L'Explication Prémisse
Cet article dit que les règles concrètes d’application de ce chapitre (concernant les organismes de placement) seront précisées par des décrets en Conseil d’État. En particulier, ces décrets définiront comment ces organismes peuvent demander, conserver, utiliser, diffuser ou céder des informations nominatives (données personnelles) nécessaires à leur activité. En clair, l’État fixera les limites et les garanties sur le traitement des données des candidats et des employeurs pour protéger les personnes et cadrer les pratiques des organismes de placement.

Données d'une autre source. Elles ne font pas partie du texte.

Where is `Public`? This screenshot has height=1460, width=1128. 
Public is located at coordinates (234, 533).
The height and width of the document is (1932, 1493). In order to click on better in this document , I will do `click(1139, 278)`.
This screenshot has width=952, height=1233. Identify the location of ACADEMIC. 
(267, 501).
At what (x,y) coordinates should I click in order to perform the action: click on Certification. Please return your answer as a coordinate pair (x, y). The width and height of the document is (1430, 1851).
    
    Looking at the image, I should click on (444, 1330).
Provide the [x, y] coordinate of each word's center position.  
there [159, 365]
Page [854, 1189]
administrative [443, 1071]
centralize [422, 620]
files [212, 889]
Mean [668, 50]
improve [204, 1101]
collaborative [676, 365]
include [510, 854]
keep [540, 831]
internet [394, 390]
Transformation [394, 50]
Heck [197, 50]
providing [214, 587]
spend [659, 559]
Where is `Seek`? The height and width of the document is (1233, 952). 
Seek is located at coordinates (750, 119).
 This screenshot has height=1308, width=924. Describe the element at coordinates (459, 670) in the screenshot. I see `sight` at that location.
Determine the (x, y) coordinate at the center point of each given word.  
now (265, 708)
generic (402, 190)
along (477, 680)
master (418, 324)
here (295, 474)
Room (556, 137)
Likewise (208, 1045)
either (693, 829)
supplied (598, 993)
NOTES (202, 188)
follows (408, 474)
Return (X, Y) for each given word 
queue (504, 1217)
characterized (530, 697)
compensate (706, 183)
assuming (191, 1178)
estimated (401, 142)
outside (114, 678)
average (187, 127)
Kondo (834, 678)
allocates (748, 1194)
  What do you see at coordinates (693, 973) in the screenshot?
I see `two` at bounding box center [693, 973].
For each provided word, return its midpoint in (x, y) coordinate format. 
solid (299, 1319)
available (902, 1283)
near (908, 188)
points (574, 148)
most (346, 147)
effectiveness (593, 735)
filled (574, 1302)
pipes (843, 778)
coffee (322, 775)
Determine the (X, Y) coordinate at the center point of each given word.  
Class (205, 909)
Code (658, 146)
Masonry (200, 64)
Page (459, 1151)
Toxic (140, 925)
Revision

Une agence de recrutement privée collecte les CV et pièces d’identité de candidats. Grâce aux décrets, il sera précisé quelles pièces l’agence peut légalement demander (par ex. CV, diplômes, pas nécessairement copie de la carte d’identité), combien de temps elle peut garder ces fichiers, dans quelles conditions elle peut transmettre un CV à une entreprise cliente, et si elle peut vendre ou céder sa base de candidats à un autre organisme. Concrètement, avant de transmettre un CV à une entreprise, l’agence devra s’être conformée aux règles (information du candidat, éventuel consentement, sécurisation du fichier) prévues par les décrets.
- Les conditions pratiques d’application seront fixées par décrets en Conseil d’État.
- Les décrets portent notamment sur l’utilisation des informations nominatives (collecte, conservation, diffusion, cession).
- Les traitements doivent être limités aux besoins de l’activité de placement (principe de finalité).
- Les obligations d’information des personnes concernées et les conditions de recueil du consentement seront précisées.
- Des règles sur les durées de conservation et la sécurité des données seront prévues.
- Les possibilités de diffusion ou de cession (transmission à clients, sous‑traitants ou tiers) seront encadrées et limitées.
- Ces mesures s’inscrivent dans un cadre juridique protégeant les droits des personnes (accès, rectification, effacement).
- Les décrets permettront d’assurer la conformité avec les règles supérieures (RGPD et loi Informatique et Libertés) et de prévoir des sanctions en cas de non‑respect.